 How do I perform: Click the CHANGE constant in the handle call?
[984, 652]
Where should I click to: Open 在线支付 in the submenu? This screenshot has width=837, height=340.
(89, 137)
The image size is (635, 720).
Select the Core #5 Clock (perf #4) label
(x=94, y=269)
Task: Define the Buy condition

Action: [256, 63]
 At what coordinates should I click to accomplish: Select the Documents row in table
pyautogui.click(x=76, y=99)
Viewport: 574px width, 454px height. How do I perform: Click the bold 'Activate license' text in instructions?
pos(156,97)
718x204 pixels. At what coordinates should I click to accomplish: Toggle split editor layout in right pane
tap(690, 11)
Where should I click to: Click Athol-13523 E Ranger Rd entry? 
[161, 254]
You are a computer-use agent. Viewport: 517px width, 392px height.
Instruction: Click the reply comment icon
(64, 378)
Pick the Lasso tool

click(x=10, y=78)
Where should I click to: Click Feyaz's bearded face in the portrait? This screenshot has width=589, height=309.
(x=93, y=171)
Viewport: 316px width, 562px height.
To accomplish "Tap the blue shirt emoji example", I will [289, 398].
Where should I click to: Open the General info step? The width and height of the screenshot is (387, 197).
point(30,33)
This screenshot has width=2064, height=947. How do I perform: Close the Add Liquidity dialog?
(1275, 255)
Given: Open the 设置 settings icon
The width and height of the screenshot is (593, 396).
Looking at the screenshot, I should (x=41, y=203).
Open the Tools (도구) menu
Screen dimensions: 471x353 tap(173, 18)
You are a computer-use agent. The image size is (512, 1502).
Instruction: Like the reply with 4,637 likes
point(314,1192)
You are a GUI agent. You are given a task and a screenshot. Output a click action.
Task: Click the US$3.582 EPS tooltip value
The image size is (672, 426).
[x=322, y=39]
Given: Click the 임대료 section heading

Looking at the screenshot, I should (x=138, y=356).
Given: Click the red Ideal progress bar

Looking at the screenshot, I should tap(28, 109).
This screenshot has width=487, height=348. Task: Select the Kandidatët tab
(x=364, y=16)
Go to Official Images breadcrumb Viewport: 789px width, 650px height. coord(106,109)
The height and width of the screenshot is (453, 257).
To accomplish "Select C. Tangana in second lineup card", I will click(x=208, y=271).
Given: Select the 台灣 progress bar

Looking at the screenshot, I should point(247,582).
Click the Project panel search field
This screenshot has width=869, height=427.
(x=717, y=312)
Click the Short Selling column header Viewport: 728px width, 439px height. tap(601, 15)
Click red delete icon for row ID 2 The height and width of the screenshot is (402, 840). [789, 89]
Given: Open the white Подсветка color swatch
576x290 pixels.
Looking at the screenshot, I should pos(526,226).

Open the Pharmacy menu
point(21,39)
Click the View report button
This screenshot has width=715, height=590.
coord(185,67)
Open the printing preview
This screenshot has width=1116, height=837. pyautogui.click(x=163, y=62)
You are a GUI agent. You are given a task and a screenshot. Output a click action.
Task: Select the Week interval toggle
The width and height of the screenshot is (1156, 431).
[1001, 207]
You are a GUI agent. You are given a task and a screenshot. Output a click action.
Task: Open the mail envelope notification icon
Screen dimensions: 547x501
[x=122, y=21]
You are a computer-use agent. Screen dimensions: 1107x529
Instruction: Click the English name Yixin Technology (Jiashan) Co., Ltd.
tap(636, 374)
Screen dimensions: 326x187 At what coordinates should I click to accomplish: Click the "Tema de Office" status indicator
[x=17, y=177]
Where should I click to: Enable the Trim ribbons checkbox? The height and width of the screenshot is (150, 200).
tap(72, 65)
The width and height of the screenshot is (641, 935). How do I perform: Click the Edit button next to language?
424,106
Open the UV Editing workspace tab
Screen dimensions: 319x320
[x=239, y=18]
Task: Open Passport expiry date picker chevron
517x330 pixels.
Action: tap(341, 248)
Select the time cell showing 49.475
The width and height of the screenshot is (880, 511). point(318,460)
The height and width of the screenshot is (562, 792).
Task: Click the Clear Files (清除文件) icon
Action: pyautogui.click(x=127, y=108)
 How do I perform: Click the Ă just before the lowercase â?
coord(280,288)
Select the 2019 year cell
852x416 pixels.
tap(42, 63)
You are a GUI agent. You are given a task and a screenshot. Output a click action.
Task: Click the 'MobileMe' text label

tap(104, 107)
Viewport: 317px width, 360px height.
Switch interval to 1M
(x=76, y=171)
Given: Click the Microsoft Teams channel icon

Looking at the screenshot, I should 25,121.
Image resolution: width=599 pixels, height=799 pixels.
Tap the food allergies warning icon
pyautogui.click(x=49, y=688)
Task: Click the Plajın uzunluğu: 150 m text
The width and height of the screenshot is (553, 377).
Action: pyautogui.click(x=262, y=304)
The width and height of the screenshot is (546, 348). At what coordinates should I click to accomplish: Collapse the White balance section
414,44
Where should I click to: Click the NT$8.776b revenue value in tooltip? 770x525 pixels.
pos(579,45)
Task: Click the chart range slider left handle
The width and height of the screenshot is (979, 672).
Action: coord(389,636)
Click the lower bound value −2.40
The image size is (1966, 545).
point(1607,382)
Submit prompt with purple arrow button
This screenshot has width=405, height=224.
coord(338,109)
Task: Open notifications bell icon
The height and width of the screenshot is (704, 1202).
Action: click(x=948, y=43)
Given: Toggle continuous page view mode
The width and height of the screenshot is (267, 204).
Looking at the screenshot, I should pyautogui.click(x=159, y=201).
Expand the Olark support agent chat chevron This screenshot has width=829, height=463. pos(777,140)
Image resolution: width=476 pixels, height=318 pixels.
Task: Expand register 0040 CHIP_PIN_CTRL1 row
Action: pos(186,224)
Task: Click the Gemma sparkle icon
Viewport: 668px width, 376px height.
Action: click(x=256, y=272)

* ASSIGNED TASK *
Every piece of the data must be set down exactly. Omit nothing.

* RESULT OF THIS EXERCISE *
 How do I perform: Click the CHANGE constant in the handle call?
[984, 652]
Where should I click to: Open 在线支付 in the submenu? This screenshot has width=837, height=340.
(89, 137)
The image size is (635, 720).
Select the Core #5 Clock (perf #4) label
(x=94, y=269)
Task: Define the Buy condition

Action: [256, 63]
 At what coordinates should I click to accomplish: Select the Documents row in table
pyautogui.click(x=76, y=99)
Viewport: 574px width, 454px height. How do I perform: Click the bold 'Activate license' text in instructions?
pos(156,97)
718x204 pixels. At what coordinates should I click to accomplish: Toggle split editor layout in right pane
tap(690, 11)
Where should I click to: Click Athol-13523 E Ranger Rd entry? 
[161, 254]
You are a computer-use agent. Viewport: 517px width, 392px height.
Instruction: Click the reply comment icon
(64, 378)
Pick the Lasso tool

click(x=10, y=78)
Where should I click to: Click Feyaz's bearded face in the portrait? This screenshot has width=589, height=309.
(x=93, y=171)
Viewport: 316px width, 562px height.
To accomplish "Tap the blue shirt emoji example", I will [289, 398].
Where should I click to: Open the General info step? The width and height of the screenshot is (387, 197).
point(30,33)
This screenshot has width=2064, height=947. How do I perform: Close the Add Liquidity dialog?
(1275, 255)
Given: Open the 设置 settings icon
The width and height of the screenshot is (593, 396).
Looking at the screenshot, I should (x=41, y=203).
Open the Tools (도구) menu
Screen dimensions: 471x353 tap(173, 18)
You are a computer-use agent. The image size is (512, 1502).
Instruction: Like the reply with 4,637 likes
point(314,1192)
You are a GUI agent. You are given a task and a screenshot. Output a click action.
Task: Click the US$3.582 EPS tooltip value
The image size is (672, 426).
[x=322, y=39]
Given: Click the 임대료 section heading

Looking at the screenshot, I should (x=138, y=356).
Given: Click the red Ideal progress bar

Looking at the screenshot, I should tap(28, 109).
This screenshot has width=487, height=348. Task: Select the Kandidatët tab
(x=364, y=16)
Go to Official Images breadcrumb Viewport: 789px width, 650px height. coord(106,109)
The height and width of the screenshot is (453, 257).
To accomplish "Select C. Tangana in second lineup card", I will click(x=208, y=271).
Given: Select the 台灣 progress bar

Looking at the screenshot, I should point(247,582).
Click the Project panel search field
This screenshot has width=869, height=427.
(x=717, y=312)
Click the Short Selling column header Viewport: 728px width, 439px height. tap(601, 15)
Click red delete icon for row ID 2 The height and width of the screenshot is (402, 840). [789, 89]
Given: Open the white Подсветка color swatch
576x290 pixels.
Looking at the screenshot, I should pos(526,226).

Open the Pharmacy menu
point(21,39)
Click the View report button
This screenshot has width=715, height=590.
coord(185,67)
Open the printing preview
This screenshot has width=1116, height=837. pyautogui.click(x=163, y=62)
You are a GUI agent. You are given a task and a screenshot. Output a click action.
Task: Select the Week interval toggle
The width and height of the screenshot is (1156, 431).
[1001, 207]
You are a GUI agent. You are given a task and a screenshot. Output a click action.
Task: Open the mail envelope notification icon
Screen dimensions: 547x501
[x=122, y=21]
You are a computer-use agent. Screen dimensions: 1107x529
Instruction: Click the English name Yixin Technology (Jiashan) Co., Ltd.
tap(636, 374)
Screen dimensions: 326x187 At what coordinates should I click to accomplish: Click the "Tema de Office" status indicator
[x=17, y=177]
Where should I click to: Enable the Trim ribbons checkbox? The height and width of the screenshot is (150, 200).
tap(72, 65)
The width and height of the screenshot is (641, 935). How do I perform: Click the Edit button next to language?
424,106
Open the UV Editing workspace tab
Screen dimensions: 319x320
[x=239, y=18]
Task: Open Passport expiry date picker chevron
517x330 pixels.
Action: tap(341, 248)
Select the time cell showing 49.475
The width and height of the screenshot is (880, 511). point(318,460)
The height and width of the screenshot is (562, 792).
Task: Click the Clear Files (清除文件) icon
Action: pyautogui.click(x=127, y=108)
 How do I perform: Click the Ă just before the lowercase â?
coord(280,288)
Select the 2019 year cell
852x416 pixels.
tap(42, 63)
You are a GUI agent. You are given a task and a screenshot. Output a click action.
Task: Click the 'MobileMe' text label

tap(104, 107)
Viewport: 317px width, 360px height.
Switch interval to 1M
(x=76, y=171)
Given: Click the Microsoft Teams channel icon

Looking at the screenshot, I should 25,121.
Image resolution: width=599 pixels, height=799 pixels.
Tap the food allergies warning icon
pyautogui.click(x=49, y=688)
Task: Click the Plajın uzunluğu: 150 m text
The width and height of the screenshot is (553, 377).
Action: pyautogui.click(x=262, y=304)
The width and height of the screenshot is (546, 348). At what coordinates should I click to accomplish: Collapse the White balance section
414,44
Where should I click to: Click the NT$8.776b revenue value in tooltip? 770x525 pixels.
pos(579,45)
Task: Click the chart range slider left handle
The width and height of the screenshot is (979, 672).
Action: coord(389,636)
Click the lower bound value −2.40
The image size is (1966, 545).
point(1607,382)
Submit prompt with purple arrow button
This screenshot has width=405, height=224.
coord(338,109)
Task: Open notifications bell icon
The height and width of the screenshot is (704, 1202).
Action: click(x=948, y=43)
Given: Toggle continuous page view mode
The width and height of the screenshot is (267, 204).
Looking at the screenshot, I should pyautogui.click(x=159, y=201).
Expand the Olark support agent chat chevron This screenshot has width=829, height=463. pos(777,140)
Image resolution: width=476 pixels, height=318 pixels.
Task: Expand register 0040 CHIP_PIN_CTRL1 row
Action: pos(186,224)
Task: Click the Gemma sparkle icon
Viewport: 668px width, 376px height.
Action: click(x=256, y=272)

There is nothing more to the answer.